僕も温かい気持ちを受けながら彼女を迎えた。
「わ〜! ちゃんとナナくんが部屋にいてくれてるー! 夢じゃなかったー!」
「あ、あはは、お仕事お疲れさま......」
玄関で顔を見合わせた途端、真霜さんが急に叫びだしたもんだから、びっくりした。
「ふふっ、ありがと。びっくりさせちゃってごめんなさぁい。嬉しくってついね〜」
驚いた僕の表情を見て、「テヘペロ」とばかりに舌を出して誤魔化す真霜さん。
「ホントは抱きつきたいんだけど、ナナくんの体質だとね......」
この間、真霜さんに抱きつかれたときに僕がパニックに陥ったのを覚えてくれていたみたいで、相変わらず過度な接触は避けてくれているらしい。

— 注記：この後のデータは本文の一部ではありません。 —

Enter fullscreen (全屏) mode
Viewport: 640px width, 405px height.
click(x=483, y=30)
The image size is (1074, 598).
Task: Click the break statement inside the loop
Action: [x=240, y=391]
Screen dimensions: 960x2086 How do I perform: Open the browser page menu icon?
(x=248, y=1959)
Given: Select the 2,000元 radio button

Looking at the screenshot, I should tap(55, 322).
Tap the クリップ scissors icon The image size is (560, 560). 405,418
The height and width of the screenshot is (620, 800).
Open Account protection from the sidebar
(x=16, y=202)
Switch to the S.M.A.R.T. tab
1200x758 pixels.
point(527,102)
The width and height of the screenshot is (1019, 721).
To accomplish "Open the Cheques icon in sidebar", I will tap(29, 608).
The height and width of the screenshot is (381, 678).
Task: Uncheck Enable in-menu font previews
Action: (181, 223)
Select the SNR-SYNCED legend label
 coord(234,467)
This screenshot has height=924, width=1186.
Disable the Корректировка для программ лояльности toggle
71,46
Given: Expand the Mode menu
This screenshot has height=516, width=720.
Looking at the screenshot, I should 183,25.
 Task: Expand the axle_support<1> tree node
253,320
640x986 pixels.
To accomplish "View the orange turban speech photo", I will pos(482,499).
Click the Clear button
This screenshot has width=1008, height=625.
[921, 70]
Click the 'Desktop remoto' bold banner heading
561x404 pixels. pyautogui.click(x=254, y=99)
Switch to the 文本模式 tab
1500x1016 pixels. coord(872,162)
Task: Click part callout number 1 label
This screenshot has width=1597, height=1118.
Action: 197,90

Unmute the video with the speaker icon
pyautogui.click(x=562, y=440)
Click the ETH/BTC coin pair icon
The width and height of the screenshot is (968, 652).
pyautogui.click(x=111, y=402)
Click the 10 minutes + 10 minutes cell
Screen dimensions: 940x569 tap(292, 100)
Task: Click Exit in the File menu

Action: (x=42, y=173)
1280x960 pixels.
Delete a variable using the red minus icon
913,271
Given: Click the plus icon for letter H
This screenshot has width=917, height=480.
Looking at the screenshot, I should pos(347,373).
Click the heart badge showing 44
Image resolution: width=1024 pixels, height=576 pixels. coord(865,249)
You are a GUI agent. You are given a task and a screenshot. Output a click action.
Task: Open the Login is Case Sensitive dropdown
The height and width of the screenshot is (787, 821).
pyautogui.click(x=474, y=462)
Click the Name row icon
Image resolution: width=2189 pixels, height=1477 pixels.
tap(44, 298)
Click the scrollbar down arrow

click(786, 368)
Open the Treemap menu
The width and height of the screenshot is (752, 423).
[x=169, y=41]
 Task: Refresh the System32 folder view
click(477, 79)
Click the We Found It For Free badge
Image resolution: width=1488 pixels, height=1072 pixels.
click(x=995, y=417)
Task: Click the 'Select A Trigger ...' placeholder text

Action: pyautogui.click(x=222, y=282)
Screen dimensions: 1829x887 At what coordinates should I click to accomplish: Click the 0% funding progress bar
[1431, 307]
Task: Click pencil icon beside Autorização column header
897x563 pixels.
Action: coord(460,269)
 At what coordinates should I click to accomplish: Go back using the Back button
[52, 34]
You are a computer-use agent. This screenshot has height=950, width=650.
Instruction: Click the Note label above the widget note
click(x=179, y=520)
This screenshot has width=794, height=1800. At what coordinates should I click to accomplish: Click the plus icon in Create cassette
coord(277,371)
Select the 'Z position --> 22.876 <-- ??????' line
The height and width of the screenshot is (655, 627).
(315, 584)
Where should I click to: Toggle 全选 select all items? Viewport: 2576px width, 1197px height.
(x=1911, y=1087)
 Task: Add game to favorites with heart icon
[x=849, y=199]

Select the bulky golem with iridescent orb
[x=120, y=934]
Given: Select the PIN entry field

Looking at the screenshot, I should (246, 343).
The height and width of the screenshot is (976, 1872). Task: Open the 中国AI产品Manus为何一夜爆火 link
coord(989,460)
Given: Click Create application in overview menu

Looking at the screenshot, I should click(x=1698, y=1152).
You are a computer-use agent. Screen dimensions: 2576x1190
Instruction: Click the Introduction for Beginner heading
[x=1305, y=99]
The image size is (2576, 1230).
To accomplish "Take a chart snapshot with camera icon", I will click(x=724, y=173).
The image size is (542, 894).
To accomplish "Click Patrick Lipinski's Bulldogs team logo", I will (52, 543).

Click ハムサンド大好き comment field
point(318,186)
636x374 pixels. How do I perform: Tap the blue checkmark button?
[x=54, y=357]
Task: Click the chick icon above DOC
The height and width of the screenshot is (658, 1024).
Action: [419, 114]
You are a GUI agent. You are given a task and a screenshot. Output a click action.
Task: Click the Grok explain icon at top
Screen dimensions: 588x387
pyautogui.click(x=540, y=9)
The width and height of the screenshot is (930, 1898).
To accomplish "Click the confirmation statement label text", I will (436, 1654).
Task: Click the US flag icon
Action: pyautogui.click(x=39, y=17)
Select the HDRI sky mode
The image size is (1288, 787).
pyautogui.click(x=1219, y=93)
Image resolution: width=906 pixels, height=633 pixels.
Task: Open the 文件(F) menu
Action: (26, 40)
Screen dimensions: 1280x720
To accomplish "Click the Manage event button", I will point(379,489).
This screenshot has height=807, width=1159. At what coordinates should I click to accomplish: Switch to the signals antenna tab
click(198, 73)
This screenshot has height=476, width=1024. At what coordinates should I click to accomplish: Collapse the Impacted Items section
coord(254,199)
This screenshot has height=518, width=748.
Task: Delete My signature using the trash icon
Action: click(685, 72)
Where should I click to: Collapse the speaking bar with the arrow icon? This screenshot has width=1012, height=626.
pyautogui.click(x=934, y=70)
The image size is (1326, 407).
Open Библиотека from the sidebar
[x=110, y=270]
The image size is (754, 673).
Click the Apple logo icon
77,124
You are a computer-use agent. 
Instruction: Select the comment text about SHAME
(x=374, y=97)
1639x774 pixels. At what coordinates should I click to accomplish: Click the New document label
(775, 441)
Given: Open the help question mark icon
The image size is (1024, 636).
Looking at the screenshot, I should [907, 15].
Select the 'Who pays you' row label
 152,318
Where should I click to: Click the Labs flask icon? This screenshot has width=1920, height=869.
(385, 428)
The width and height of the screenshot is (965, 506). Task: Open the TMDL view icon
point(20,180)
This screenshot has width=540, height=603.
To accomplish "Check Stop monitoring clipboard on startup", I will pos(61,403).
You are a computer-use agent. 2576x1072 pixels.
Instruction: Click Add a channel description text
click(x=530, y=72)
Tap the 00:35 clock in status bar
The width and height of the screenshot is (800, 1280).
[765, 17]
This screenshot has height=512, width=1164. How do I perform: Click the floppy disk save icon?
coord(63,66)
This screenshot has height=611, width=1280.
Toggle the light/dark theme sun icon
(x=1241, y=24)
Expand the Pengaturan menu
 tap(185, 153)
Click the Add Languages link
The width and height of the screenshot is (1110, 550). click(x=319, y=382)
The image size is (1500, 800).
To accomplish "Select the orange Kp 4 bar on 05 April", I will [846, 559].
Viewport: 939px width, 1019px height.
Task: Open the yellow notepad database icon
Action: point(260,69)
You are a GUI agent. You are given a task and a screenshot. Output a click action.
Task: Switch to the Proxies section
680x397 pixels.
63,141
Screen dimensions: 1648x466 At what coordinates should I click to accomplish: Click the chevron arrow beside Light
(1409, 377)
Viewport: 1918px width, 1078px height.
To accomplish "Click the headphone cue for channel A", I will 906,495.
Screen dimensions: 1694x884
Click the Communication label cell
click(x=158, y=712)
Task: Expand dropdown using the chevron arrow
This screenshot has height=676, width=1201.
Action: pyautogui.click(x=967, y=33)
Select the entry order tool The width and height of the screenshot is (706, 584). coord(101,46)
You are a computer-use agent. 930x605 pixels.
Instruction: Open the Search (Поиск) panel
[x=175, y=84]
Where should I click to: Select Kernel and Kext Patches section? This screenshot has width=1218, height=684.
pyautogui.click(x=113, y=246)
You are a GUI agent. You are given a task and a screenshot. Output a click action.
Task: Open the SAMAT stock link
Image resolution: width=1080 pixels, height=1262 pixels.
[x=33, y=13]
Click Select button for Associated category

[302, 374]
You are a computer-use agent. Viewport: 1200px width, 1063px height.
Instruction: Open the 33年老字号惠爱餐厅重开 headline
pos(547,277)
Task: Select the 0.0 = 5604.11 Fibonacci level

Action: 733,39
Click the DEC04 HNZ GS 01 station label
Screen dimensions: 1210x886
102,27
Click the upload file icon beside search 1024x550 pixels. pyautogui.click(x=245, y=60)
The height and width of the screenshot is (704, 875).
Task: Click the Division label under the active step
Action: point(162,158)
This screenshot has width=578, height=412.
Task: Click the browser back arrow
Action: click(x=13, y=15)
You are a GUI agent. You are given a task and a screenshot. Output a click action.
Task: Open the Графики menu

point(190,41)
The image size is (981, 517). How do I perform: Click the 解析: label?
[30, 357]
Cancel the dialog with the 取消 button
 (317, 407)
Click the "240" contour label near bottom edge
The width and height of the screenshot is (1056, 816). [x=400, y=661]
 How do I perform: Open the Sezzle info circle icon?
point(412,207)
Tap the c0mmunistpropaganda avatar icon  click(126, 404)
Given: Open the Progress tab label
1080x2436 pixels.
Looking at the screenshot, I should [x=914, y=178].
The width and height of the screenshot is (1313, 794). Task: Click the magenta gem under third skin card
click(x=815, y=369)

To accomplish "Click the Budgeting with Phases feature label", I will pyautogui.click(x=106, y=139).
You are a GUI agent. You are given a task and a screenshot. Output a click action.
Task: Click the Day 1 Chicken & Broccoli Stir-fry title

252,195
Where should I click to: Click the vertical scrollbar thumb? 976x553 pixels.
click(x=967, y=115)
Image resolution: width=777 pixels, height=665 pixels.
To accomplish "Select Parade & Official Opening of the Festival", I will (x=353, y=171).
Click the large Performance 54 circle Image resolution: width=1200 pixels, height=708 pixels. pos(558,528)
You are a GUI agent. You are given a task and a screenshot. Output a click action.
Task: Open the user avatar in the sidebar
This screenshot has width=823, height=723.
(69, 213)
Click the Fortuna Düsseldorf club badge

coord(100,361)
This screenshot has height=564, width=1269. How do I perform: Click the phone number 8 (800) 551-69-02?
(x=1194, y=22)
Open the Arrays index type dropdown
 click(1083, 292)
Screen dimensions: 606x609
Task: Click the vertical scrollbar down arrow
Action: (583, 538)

比べるのは2人ともに失礼かもだけど、これが彩咲なら僕が発狂しようがどうなろうが、お構い無しでベタベタしてくること請け合いだ。
というかむしろ、僕が発狂したら逆に喜んで調教するまであるかもしれない。
両手の人差し指の指先をちょんちょんと突き合わせていじけたふりをしてみせる真霜さんはやっぱり可愛らしい。
「今日もあざとさは絶好調みたいだね」
「そんなにあざといかなぁ?」
彼女は自分の顎に手をおいて「むむむ」と考え込むような姿を見せる。
そんな姿もまた、あざとい。
本気でわざとやってるとしかおもえないけど、彼女はまじで素でやってるみたいだ。
似合ってるからほんとすごい。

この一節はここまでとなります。